The current human-use solutions: VM1 and M22
That lineage converges on the two solutions used for human cryopreservation today. VM1 is used by Tomorrow.bio and the Cryonics Institute; M22 is used by Alcor. Both are direct descendants of Fahy's line, incorporating the hard-won lessons above: multi-agent blends to spread the toxicity load, ice-blocking molecules, and careful tuning of the non-penetrating components. They are not interchangeable, and the differences between providers' solutions are part of why choosing a provider is a real decision rather than a formality.

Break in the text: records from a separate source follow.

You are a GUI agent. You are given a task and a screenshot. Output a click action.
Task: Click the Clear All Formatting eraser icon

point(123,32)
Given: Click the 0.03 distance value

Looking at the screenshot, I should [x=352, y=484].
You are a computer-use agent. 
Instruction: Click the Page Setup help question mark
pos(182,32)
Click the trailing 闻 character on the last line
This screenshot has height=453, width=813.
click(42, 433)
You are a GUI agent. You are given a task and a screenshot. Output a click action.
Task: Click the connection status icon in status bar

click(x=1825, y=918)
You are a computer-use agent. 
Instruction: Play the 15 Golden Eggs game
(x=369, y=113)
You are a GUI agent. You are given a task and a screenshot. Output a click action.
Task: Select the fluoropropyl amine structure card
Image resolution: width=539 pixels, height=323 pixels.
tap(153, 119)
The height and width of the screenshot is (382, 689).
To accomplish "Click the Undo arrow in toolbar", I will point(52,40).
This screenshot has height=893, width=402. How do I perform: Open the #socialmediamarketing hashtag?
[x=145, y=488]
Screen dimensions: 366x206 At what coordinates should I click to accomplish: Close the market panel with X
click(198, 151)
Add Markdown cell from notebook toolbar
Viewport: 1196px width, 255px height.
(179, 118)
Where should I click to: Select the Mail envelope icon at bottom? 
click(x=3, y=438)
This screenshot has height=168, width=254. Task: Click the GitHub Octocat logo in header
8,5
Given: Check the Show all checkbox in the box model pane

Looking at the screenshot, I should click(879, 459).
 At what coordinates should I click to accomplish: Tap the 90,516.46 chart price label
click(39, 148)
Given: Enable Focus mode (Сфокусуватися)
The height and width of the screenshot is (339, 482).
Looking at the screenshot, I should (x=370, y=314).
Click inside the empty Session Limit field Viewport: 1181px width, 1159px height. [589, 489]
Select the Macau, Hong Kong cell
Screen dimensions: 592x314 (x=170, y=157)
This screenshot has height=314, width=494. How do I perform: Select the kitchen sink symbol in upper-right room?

One tool deserves a mention because it shows how the field grew up. Developing these solutions used to mean testing toxicity by trial and error, an expensive and slow way to fail. The introduction of a toxicity-prediction metric, often written qv*, let researchers estimate the toxicity of a candidate solution in advance and steer toward less harmful formulations before ever touching tissue. Turning toxicity from a surprise into a number you can optimize is exactly the kind of maturation that moves a field forward, the same impulse behind advancing the field more broadly.
Proof it works beyond cryonics
It would be fair to ask whether this whole lineage actually preserves anything, or just sounds rigorous. The reassuring answer is that vitrification has been demonstrated on real tissue outside the cryonics context. Vitrified and rewarmed samples of heart valves, cornea, blood vessels, and brain slices have retained structure and, in cases, function. These are not whole humans, and honesty requires saying that scaling from a slice to a body remains hard, a point made plainly in the technical challenges for high-quality preservation. But they establish that the core move, replace water with antifreeze and set into a glass, genuinely keeps biological structure intact.
The first person, and what the history implies
The human milestone came in 2000, when FM-2030, the futurist and transhumanist thinker, became the first person to be vitrified rather than straight-frozen. That moment sits inside a longer arc told in a brief history of cryonics, and it marks the point where the chemistry above stopped being a laboratory exercise and started being applied to people.
The deeper lesson of this history is the one worth carrying away. The solutions improved generation by generation, each one fixing a concrete flaw, which means todays solutions are not a finished artifact handed down from on high. They are the current best version of a recipe that has been getting better for forty years, and there is no reason to think VM1 and M22 are where it stops.
The medical antifreeze that vitrifies a person today is not an invention but a lineage, each generation patching the toxicity or the ice that defeated the last.
That is both a humbling and an encouraging place to stand. Humbling, because it means current solutions are imperfect by construction. Encouraging, because a recipe that has improved steadily for four decades is exactly the kind of thing that keeps improving, and every improvement raises the odds for the people preserved with it.